▶ [Exercise description]: Filter the material, keeping only lines with the word "height".

+++ Entries shown +++

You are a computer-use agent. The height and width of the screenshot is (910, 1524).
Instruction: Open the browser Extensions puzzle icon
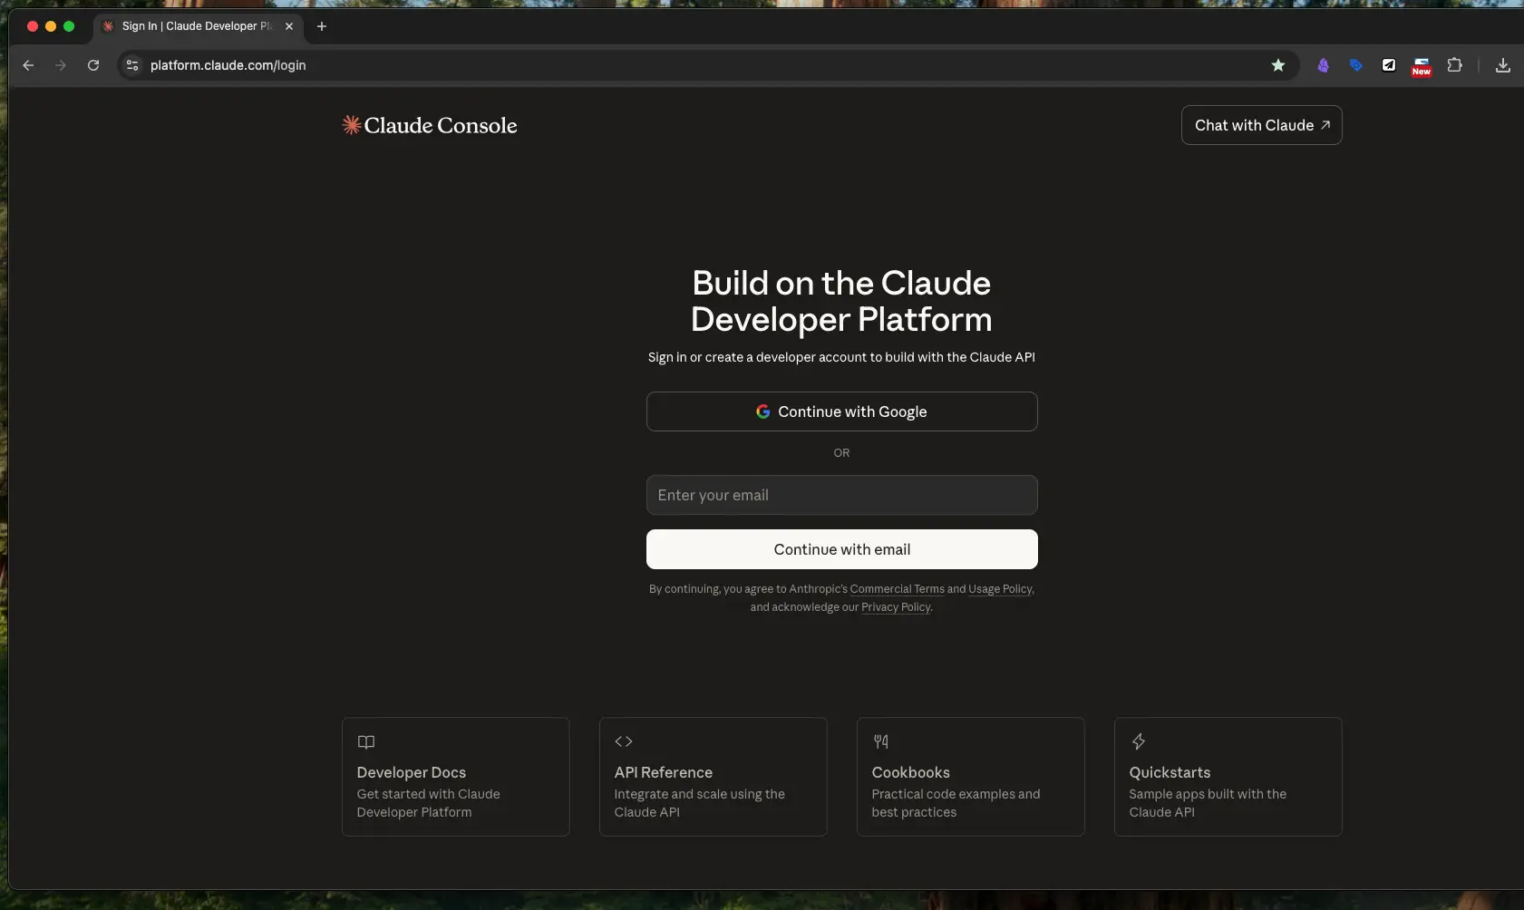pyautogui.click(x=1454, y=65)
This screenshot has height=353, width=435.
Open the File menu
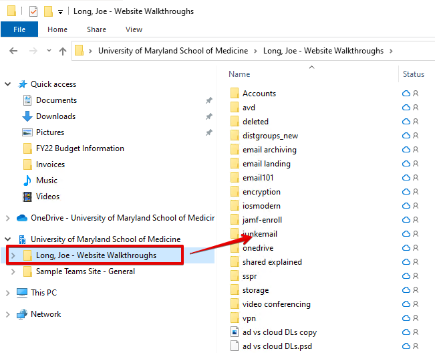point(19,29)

+++

▶ [Result of the exercise]:
You are a computer-use agent. The height and width of the screenshot is (910, 1524).
This screenshot has height=353, width=435.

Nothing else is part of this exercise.